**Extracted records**
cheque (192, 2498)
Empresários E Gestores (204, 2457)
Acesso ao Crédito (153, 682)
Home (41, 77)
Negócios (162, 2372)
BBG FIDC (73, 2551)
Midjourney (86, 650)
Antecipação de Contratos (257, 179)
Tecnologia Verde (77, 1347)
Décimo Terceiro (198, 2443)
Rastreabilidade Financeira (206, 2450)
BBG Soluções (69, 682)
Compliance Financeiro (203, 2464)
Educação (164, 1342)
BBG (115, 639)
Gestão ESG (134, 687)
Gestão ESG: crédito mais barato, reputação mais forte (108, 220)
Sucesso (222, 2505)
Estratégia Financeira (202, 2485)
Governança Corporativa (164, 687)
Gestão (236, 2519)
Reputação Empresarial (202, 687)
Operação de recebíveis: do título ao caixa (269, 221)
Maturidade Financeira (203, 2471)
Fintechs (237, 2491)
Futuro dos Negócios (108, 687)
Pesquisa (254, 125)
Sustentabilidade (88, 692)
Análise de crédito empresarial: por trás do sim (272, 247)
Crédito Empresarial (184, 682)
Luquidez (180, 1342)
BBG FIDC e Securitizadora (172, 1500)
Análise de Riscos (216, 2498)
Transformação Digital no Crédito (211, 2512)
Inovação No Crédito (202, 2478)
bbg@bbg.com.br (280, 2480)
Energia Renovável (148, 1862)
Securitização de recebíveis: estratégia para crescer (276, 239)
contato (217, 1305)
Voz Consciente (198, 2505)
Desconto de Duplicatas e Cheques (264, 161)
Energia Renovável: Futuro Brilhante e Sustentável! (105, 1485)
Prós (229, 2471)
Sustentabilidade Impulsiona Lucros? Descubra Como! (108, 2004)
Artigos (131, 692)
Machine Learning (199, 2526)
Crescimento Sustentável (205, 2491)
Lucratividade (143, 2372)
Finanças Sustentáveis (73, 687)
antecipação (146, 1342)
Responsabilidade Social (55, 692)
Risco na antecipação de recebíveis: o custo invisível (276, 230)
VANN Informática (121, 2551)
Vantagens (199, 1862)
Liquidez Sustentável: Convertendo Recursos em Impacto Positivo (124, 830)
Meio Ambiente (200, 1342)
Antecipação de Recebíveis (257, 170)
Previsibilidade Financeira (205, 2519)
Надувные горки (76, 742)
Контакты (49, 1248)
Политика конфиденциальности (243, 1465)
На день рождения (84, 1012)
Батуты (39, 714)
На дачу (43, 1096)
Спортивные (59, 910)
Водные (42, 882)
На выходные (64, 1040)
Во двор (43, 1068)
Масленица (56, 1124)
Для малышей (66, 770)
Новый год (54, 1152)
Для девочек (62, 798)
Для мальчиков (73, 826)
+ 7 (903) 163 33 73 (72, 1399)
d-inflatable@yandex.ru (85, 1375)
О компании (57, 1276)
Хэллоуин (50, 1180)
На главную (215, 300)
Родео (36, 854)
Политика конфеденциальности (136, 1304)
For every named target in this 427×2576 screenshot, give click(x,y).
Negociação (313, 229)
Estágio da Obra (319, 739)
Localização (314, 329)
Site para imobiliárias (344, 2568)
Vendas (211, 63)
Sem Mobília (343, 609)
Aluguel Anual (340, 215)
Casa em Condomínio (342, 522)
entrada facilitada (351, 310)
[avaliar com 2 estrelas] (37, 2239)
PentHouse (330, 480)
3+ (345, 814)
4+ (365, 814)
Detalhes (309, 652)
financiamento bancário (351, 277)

**Task prompt**
The records above must be transcribed line for line, exactly.

**Answer to the exercise**
cheque (192, 2498)
Empresários E Gestores (204, 2457)
Acesso ao Crédito (153, 682)
Home (41, 77)
Negócios (162, 2372)
BBG FIDC (73, 2551)
Midjourney (86, 650)
Antecipação de Contratos (257, 179)
Tecnologia Verde (77, 1347)
Décimo Terceiro (198, 2443)
Rastreabilidade Financeira (206, 2450)
BBG Soluções (69, 682)
Compliance Financeiro (203, 2464)
Educação (164, 1342)
BBG (115, 639)
Gestão ESG (134, 687)
Gestão ESG: crédito mais barato, reputação mais forte (108, 220)
Sucesso (222, 2505)
Estratégia Financeira (202, 2485)
Governança Corporativa (164, 687)
Gestão (236, 2519)
Reputação Empresarial (202, 687)
Operação de recebíveis: do título ao caixa (269, 221)
Maturidade Financeira (203, 2471)
Fintechs (237, 2491)
Futuro dos Negócios (108, 687)
Pesquisa (254, 125)
Sustentabilidade (88, 692)
Análise de crédito empresarial: por trás do sim (272, 247)
Crédito Empresarial (184, 682)
Luquidez (180, 1342)
BBG FIDC e Securitizadora (172, 1500)
Análise de Riscos (216, 2498)
Transformação Digital no Crédito (211, 2512)
Inovação No Crédito (202, 2478)
bbg@bbg.com.br (280, 2480)
Energia Renovável (148, 1862)
Securitização de recebíveis: estratégia para crescer (276, 239)
contato (217, 1305)
Voz Consciente (198, 2505)
Desconto de Duplicatas e Cheques (264, 161)
Energia Renovável: Futuro Brilhante e Sustentável! (105, 1485)
Prós (229, 2471)
Sustentabilidade Impulsiona Lucros? Descubra Como! (108, 2004)
Artigos (131, 692)
Machine Learning (199, 2526)
Crescimento Sustentável (205, 2491)
Lucratividade (143, 2372)
Finanças Sustentáveis (73, 687)
antecipação (146, 1342)
Responsabilidade Social (55, 692)
Risco na antecipação de recebíveis: o custo invisível (276, 230)
VANN Informática (121, 2551)
Vantagens (199, 1862)
Liquidez Sustentável: Convertendo Recursos em Impacto Positivo (124, 830)
Meio Ambiente (200, 1342)
Antecipação de Recebíveis (257, 170)
Previsibilidade Financeira (205, 2519)
Надувные горки (76, 742)
Контакты (49, 1248)
Политика конфиденциальности (243, 1465)
На день рождения (84, 1012)
Батуты (39, 714)
На дачу (43, 1096)
Спортивные (59, 910)
Водные (42, 882)
На выходные (64, 1040)
Во двор (43, 1068)
Масленица (56, 1124)
Для малышей (66, 770)
Новый год (54, 1152)
Для девочек (62, 798)
Для мальчиков (73, 826)
+ 7 (903) 163 33 73 (72, 1399)
d-inflatable@yandex.ru (85, 1375)
О компании (57, 1276)
Хэллоуин (50, 1180)
На главную (215, 300)
Родео (36, 854)
Политика конфеденциальности (136, 1304)
For every named target in this 427×2576 screenshot, give click(x,y).
Negociação (313, 229)
Estágio da Obra (319, 739)
Localização (314, 329)
Site para imobiliárias (344, 2568)
Vendas (211, 63)
Sem Mobília (343, 609)
Aluguel Anual (340, 215)
Casa em Condomínio (342, 522)
entrada facilitada (351, 310)
[avaliar com 2 estrelas] (37, 2239)
PentHouse (330, 480)
3+ (345, 814)
4+ (365, 814)
Detalhes (309, 652)
financiamento bancário (351, 277)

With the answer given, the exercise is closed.